Moving to Slide 9. We continue to make significant investments in our water infrastructure, as Marty mentioned, in order to continue the delivery of our safe and reliable water service. Our capital investments for the quarter and year-to-date were $135.2 million and $364.7 million, respectively, and that represents on a year-to-date basis a 9.8% or roughly 10% increase compared to 2024. As a reminder, our capital investments do not include an estimated $217 million of remaining PFAS project expenses. We expect we'll incur those over the next several years.
Turning to Slide 10. The positive impact of our capital investment program and what it is having on our regulated rate base is presented on this slide. If approved as requested, the 2024 California GRC and infrastructure improvement plan coupled with the planned capital investments in our utilities and other states will result in a compounded annual rate base growth of almost 12%.
Moving to Slide 11. We continue to maintain a strong liquidity profile to execute our capital plan and explore strategic M&A investments. As of the end of the quarter, we had $76 million in unrestricted cash and $45.6 million in restricted cash. We also had $255 million available on our bank lines of credit. As Marty mentioned, in October we successfully completed $370 million in long-term financing. That included $170 million of senior unsecured notes that we issued at group and $200 million of first mortgage bonds that we issued at Cal Water.
The notes carry interest rates of 4.87% and 5.22% and have maturities in 2032 and 2035. The notes also received an A rating from S&P. The bonds, again those are at Cal Water, will mature in 2025 and carry an S&P rating of AA-. The transaction closed on October 1 and it will further strengthen our balance sheet and support our ongoing infrastructure investments.
With that, I'll now turn the call back over to Marty.
Jim, one clarification. The bonds, which will mature in 2055.
The bonds do mature in 2055, yes.
Thank you for clarifying that. I'm on Slide 12 looking at our dividend program. We're pleased that yesterday, our Board announced and declared our 323rd consecutive quarterly dividend in the amount of $0.30 a share. Earlier this year in January, the Board approved our 58th annual dividend increase as a publicly traded company. This dividend increase for 2025 represents a 10.71% dividend increase and results in a 7.7% 5-year compound annual growth rate for our dividend.
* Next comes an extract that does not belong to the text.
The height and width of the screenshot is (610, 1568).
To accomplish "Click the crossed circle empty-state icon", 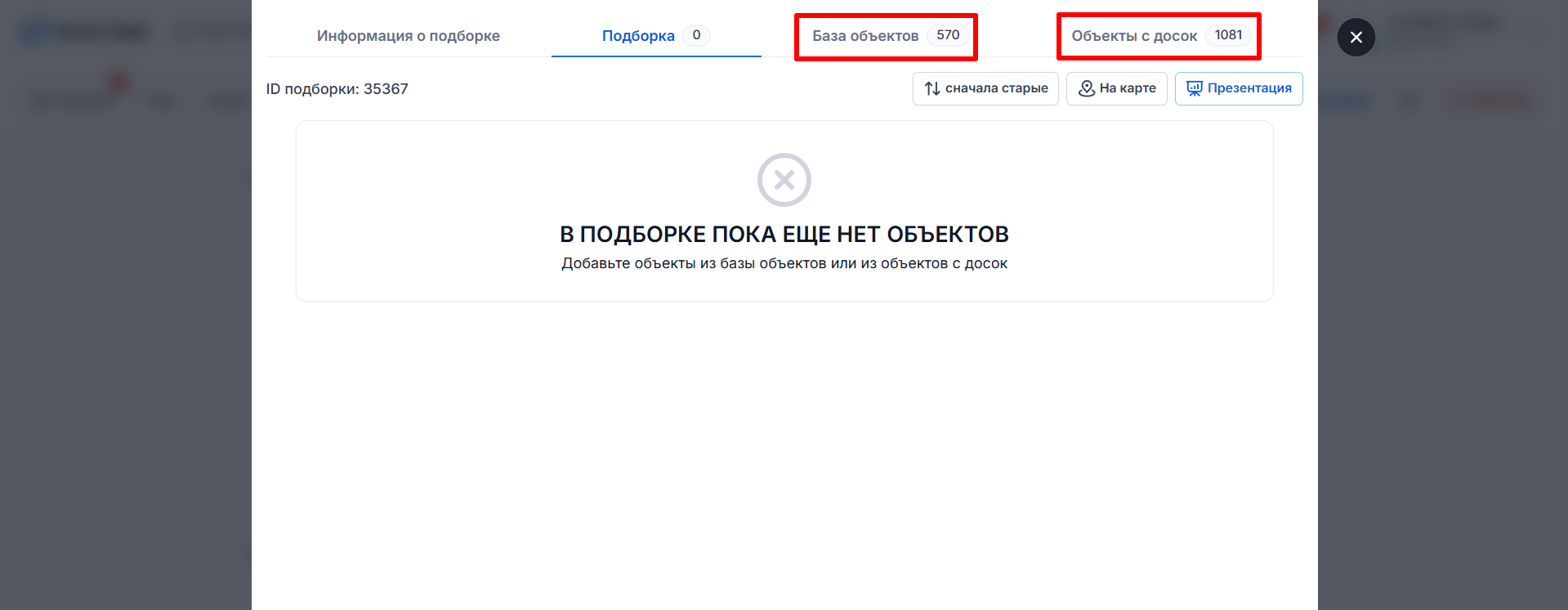I will coord(784,180).
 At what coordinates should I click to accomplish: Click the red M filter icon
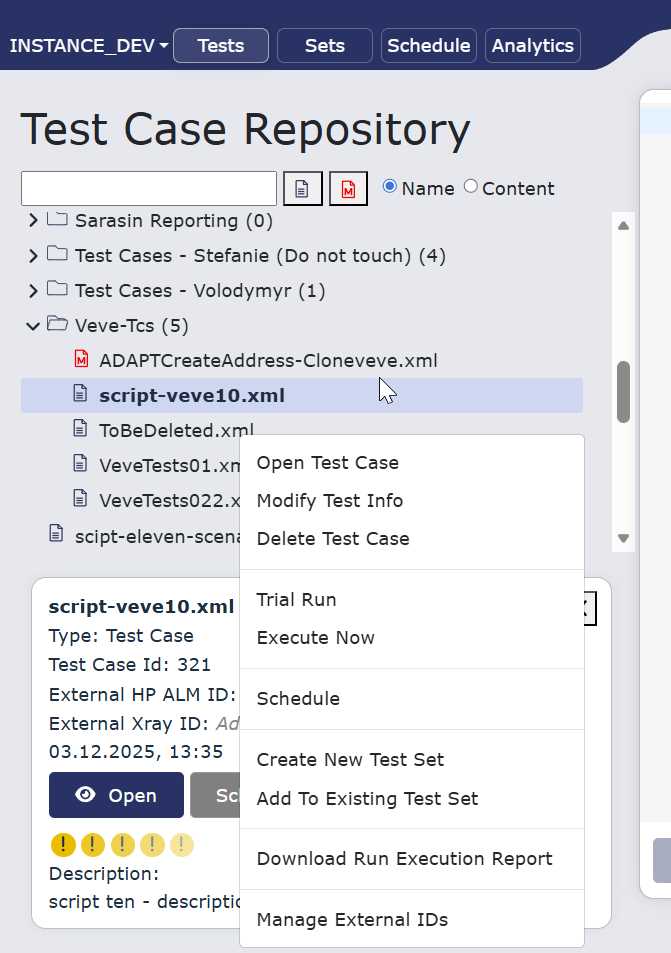348,189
Looking ahead on Slide 13 and talking about some of our priorities on growth. As mentioned last quarter, BVRT, which is a joint venture that we own 94% or 95% of, continues to represent a strong area of interest and growth for the company. California Water Service Group made an initial investment in this subsidiary in 2021 with the goal that was to support the water ancillary utility development in the South Austin, San Antonio mega region.
Year-to-date we've added 1,100 new connections to our utility services, the utilities that we started in that area back in 2021 and 2022. That puts us just shy of 5,000 connections added to our system. In addition to the 1,100 connections that we've added so far year-to-date this year, we have another 15,500 committed, but not connected customers. These are customers who have provided deposits or developers who put deposits in escrow waiting to connect to our systems as new houses are being built. This region currently has a population of 5 million people and is projected to exceed 8 million by 2050, which makes it comparable to the Dallas-Fort Worth region today.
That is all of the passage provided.